(Görev Metni) Aşağıdaki satırların tamamını, her satıra bir dize düşecek şekilde bir JSON listesi olarak düzenleyin. Boş satırlar listeye alınmasın.

(Verilen Bilgiler)
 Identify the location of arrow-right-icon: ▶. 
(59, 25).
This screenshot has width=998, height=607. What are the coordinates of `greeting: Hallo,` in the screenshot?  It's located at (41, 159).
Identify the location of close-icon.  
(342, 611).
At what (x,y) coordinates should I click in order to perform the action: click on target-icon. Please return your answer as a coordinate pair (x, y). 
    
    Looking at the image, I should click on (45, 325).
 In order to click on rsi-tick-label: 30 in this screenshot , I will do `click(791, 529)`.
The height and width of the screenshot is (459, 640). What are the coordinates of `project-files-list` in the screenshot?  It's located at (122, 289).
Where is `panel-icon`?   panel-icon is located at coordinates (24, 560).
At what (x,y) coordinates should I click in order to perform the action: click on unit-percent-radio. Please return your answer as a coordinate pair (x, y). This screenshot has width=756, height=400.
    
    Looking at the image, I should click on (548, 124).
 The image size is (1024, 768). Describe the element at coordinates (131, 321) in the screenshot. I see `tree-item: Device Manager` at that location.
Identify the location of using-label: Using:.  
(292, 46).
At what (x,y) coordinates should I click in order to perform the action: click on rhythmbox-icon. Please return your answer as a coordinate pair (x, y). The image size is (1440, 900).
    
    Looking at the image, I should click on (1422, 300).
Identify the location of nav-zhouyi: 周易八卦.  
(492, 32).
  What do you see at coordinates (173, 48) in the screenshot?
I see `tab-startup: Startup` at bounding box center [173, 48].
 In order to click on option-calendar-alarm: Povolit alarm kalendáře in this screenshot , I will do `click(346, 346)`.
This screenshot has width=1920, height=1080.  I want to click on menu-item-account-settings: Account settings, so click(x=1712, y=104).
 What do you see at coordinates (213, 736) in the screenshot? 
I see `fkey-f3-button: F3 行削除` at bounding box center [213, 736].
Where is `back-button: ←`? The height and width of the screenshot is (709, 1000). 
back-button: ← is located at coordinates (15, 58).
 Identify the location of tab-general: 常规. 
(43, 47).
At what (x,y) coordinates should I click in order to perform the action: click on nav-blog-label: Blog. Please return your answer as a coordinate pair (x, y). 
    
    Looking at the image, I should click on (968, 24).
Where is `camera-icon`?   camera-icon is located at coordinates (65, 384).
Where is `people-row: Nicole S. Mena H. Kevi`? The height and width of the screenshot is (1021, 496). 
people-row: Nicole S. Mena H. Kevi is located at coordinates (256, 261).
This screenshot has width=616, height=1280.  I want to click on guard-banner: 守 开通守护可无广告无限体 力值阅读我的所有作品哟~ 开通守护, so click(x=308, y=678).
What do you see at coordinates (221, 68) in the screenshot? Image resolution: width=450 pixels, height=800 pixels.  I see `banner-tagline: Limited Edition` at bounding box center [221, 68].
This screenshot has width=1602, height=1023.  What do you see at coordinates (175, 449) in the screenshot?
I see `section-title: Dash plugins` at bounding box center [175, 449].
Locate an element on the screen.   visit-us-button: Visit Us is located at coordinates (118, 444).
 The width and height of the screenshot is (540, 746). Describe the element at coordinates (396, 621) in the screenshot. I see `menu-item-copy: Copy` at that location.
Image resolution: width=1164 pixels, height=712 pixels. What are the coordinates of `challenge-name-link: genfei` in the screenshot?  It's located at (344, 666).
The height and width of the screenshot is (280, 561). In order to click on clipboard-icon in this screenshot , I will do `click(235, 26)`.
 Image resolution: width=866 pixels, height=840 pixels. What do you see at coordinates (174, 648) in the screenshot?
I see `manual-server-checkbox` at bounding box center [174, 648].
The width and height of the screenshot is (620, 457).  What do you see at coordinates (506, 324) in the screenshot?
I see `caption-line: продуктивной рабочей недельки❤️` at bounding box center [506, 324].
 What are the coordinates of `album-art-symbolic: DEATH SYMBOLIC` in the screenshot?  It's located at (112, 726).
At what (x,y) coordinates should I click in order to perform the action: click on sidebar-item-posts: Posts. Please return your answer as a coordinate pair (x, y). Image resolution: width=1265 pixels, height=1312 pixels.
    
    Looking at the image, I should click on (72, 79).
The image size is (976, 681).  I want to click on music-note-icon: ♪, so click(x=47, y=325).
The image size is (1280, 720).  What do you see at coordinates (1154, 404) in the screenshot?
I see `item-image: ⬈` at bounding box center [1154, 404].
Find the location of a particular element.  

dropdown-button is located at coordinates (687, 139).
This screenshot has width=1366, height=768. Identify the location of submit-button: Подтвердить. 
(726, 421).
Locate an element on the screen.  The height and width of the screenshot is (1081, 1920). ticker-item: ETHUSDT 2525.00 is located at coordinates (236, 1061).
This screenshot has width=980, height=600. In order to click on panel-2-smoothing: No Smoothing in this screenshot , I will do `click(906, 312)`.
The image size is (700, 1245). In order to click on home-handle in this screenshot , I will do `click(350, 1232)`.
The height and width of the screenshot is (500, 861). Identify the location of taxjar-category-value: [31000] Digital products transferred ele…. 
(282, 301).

(Görev Çıktısı)
[
  " Identify the location of arrow-right-icon: ▶. ",
  "(59, 25).",
  "This screenshot has width=998, height=607. What are the coordinates of `greeting: Hallo,` in the screenshot?  It's located at (41, 159).",
  "Identify the location of close-icon.  ",
  "(342, 611).",
  "At what (x,y) coordinates should I click in order to perform the action: click on target-icon. Please return your answer as a coordinate pair (x, y). ",
  "    Looking at the image, I should click on (45, 325).",
  " In order to click on rsi-tick-label: 30 in this screenshot , I will do `click(791, 529)`.",
  "The height and width of the screenshot is (459, 640). What are the coordinates of `project-files-list` in the screenshot?  It's located at (122, 289).",
  "Where is `panel-icon`?   panel-icon is located at coordinates (24, 560).",
  "At what (x,y) coordinates should I click in order to perform the action: click on unit-percent-radio. Please return your answer as a coordinate pair (x, y). This screenshot has width=756, height=400.",
  "    Looking at the image, I should click on (548, 124).",
  " The image size is (1024, 768). Describe the element at coordinates (131, 321) in the screenshot. I see `tree-item: Device Manager` at that location.",
  "Identify the location of using-label: Using:.  ",
  "(292, 46).",
  "At what (x,y) coordinates should I click in order to perform the action: click on rhythmbox-icon. Please return your answer as a coordinate pair (x, y). The image size is (1440, 900).",
  "    Looking at the image, I should click on (1422, 300).",
  "Identify the location of nav-zhouyi: 周易八卦.  ",
  "(492, 32).",
  "  What do you see at coordinates (173, 48) in the screenshot?",
  "I see `tab-startup: Startup` at bounding box center [173, 48].",
  " In order to click on option-calendar-alarm: Povolit alarm kalendáře in this screenshot , I will do `click(346, 346)`.",
  "This screenshot has width=1920, height=1080.  I want to click on menu-item-account-settings: Account settings, so click(x=1712, y=104).",
  " What do you see at coordinates (213, 736) in the screenshot? ",
  "I see `fkey-f3-button: F3 行削除` at bounding box center [213, 736].",
  "Where is `back-button: ←`? The height and width of the screenshot is (709, 1000). ",
  "back-button: ← is located at coordinates (15, 58).",
  " Identify the location of tab-general: 常规. ",
  "(43, 47).",
  "At what (x,y) coordinates should I click in order to perform the action: click on nav-blog-label: Blog. Please return your answer as a coordinate pair (x, y). ",
  "    Looking at the image, I should click on (968, 24).",
  "Where is `camera-icon`?   camera-icon is located at coordinates (65, 384).",
  "Where is `people-row: Nicole S. Mena H. Kevi`? The height and width of the screenshot is (1021, 496). ",
  "people-row: Nicole S. Mena H. Kevi is located at coordinates (256, 261).",
  "This screenshot has width=616, height=1280.  I want to click on guard-banner: 守 开通守护可无广告无限体 力值阅读我的所有作品哟~ 开通守护, so click(x=308, y=678).",
  "What do you see at coordinates (221, 68) in the screenshot? Image resolution: width=450 pixels, height=800 pixels.  I see `banner-tagline: Limited Edition` at bounding box center [221, 68].",
  "This screenshot has width=1602, height=1023.  What do you see at coordinates (175, 449) in the screenshot?",
  "I see `section-title: Dash plugins` at bounding box center [175, 449].",
  "Locate an element on the screen.   visit-us-button: Visit Us is located at coordinates (118, 444).",
  " The width and height of the screenshot is (540, 746). Describe the element at coordinates (396, 621) in the screenshot. I see `menu-item-copy: Copy` at that location.",
  "Image resolution: width=1164 pixels, height=712 pixels. What are the coordinates of `challenge-name-link: genfei` in the screenshot?  It's located at (344, 666).",
  "The height and width of the screenshot is (280, 561). In order to click on clipboard-icon in this screenshot , I will do `click(235, 26)`.",
  " Image resolution: width=866 pixels, height=840 pixels. What do you see at coordinates (174, 648) in the screenshot?",
  "I see `manual-server-checkbox` at bounding box center [174, 648].",
  "The width and height of the screenshot is (620, 457).  What do you see at coordinates (506, 324) in the screenshot?",
  "I see `caption-line: продуктивной рабочей недельки❤️` at bounding box center [506, 324].",
  " What are the coordinates of `album-art-symbolic: DEATH SYMBOLIC` in the screenshot?  It's located at (112, 726).",
  "At what (x,y) coordinates should I click in order to perform the action: click on sidebar-item-posts: Posts. Please return your answer as a coordinate pair (x, y). Image resolution: width=1265 pixels, height=1312 pixels.",
  "    Looking at the image, I should click on (72, 79).",
  "The image size is (976, 681).  I want to click on music-note-icon: ♪, so click(x=47, y=325).",
  "The image size is (1280, 720).  What do you see at coordinates (1154, 404) in the screenshot?",
  "I see `item-image: ⬈` at bounding box center [1154, 404].",
  "Find the location of a particular element.  ",
  "dropdown-button is located at coordinates (687, 139).",
  "This screenshot has width=1366, height=768. Identify the location of submit-button: Подтвердить. ",
  "(726, 421).",
  "Locate an element on the screen.  The height and width of the screenshot is (1081, 1920). ticker-item: ETHUSDT 2525.00 is located at coordinates (236, 1061).",
  "This screenshot has width=980, height=600. In order to click on panel-2-smoothing: No Smoothing in this screenshot , I will do `click(906, 312)`.",
  "The image size is (700, 1245). In order to click on home-handle in this screenshot , I will do `click(350, 1232)`.",
  "The height and width of the screenshot is (500, 861). Identify the location of taxjar-category-value: [31000] Digital products transferred ele…. ",
  "(282, 301)."
]